__TEXT BLOCK__.
══════════
Lessons Learned in the Adult ICU

I often use journaling as a way to cope. I typed this on my phone a few weeks ago and decided to share with you all. Happy reading.

While sitting in the adult ICU at Shands waiting to see my SISTUH for the last time, I met a lady. 

There in the lobby, she rested on two hospital chairs making a bed. I startled her while checking my phone and she immediately woke up. I had no desire to speak as thoughts were still racing in my head about my SISTUHs’ situation. “I’ve been sleeping on these chairs for two weeks,” she began. I turned to listen to her. She proceeded to tell me about her mother and how she came for a kidney removal surgery. Her mom was fine until 5 days post surgery when she became septic. What seemed like a quick and easy surgery resulted in her mother having a colostomy bag, breathing tube, and other complications. 

I had a lecture on sepsis the week prior. “Sepsis is the number 1 killer of hospitalized patients in the US.” You can read over a lecture, memorize the facts, Anki 1000 cards about the topic a day, but connecting this to patients can feel so distant . 

She proceeded to tell me today was a great day for her mom. She grabbed her phone from her pocket and showed me a video of her mom laughing. She wiped the tears from her cheeks and repeated, “today was a great day for my mom.”

It was not a good day for the family, friends, classmates, and peers of our beloved Denise. 

Sitting there with the lady brought forth many lessons I would have never expected to have gained in that setting.
══════════
__DATASET EXTRACT__.
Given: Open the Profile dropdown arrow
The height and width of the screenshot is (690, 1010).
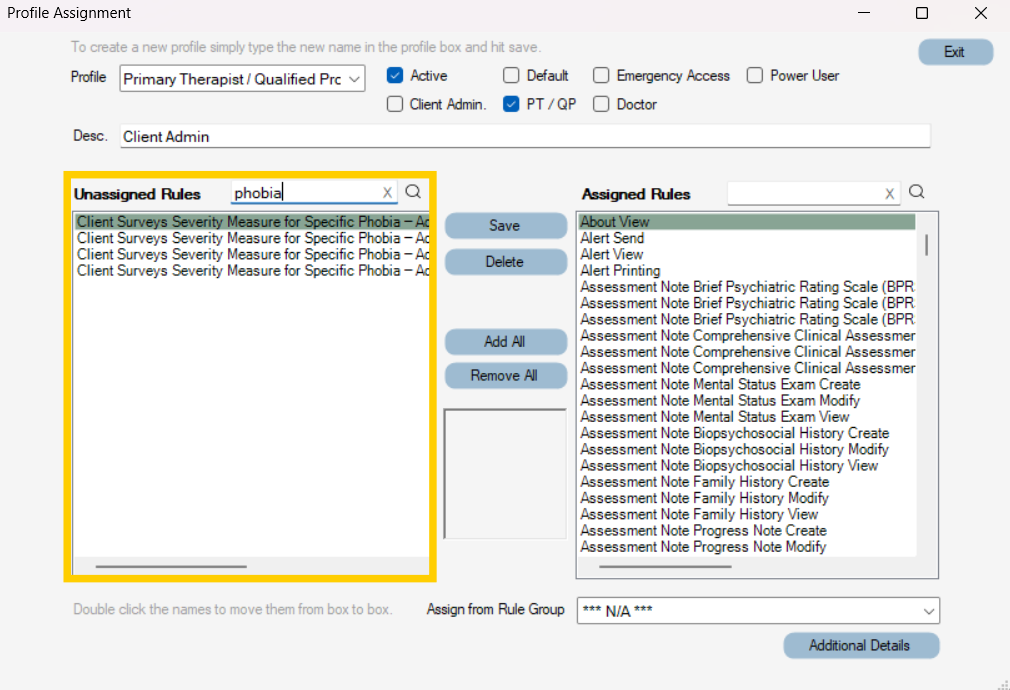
══════════
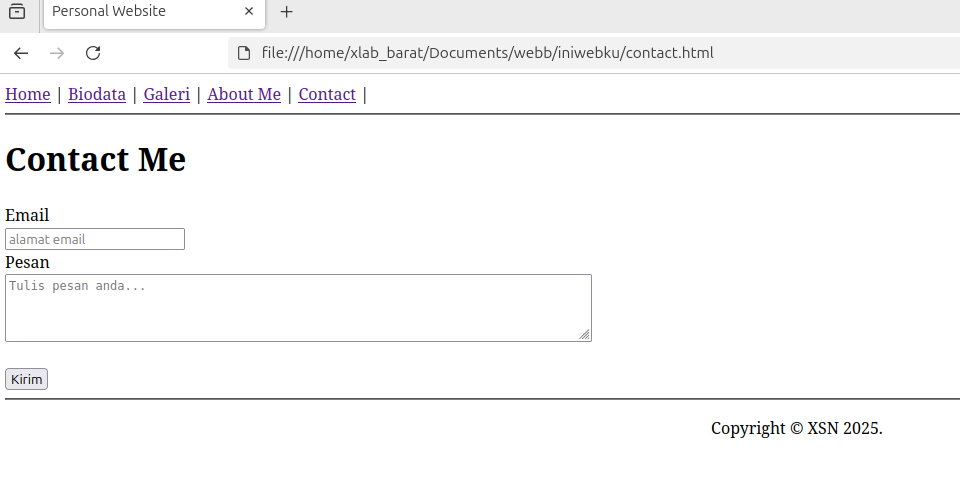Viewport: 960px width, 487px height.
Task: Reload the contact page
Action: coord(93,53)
══════════
__PROBLEM DETAILS__. Reproduce a passage of the ICU reflection verbatim: begin at the words "There in the", and stop after "so distant .". Draw solely on the ICU reflection, not on the entries.

__SOLUTION FOR THIS EXERCISE__.
There in the lobby, she rested on two hospital chairs making a bed. I startled her while checking my phone and she immediately woke up. I had no desire to speak as thoughts were still racing in my head about my SISTUHs’ situation. “I’ve been sleeping on these chairs for two weeks,” she began. I turned to listen to her. She proceeded to tell me about her mother and how she came for a kidney removal surgery. Her mom was fine until 5 days post surgery when she became septic. What seemed like a quick and easy surgery resulted in her mother having a colostomy bag, breathing tube, and other complications. 

I had a lecture on sepsis the week prior. “Sepsis is the number 1 killer of hospitalized patients in the US.” You can read over a lecture, memorize the facts, Anki 1000 cards about the topic a day, but connecting this to patients can feel so distant .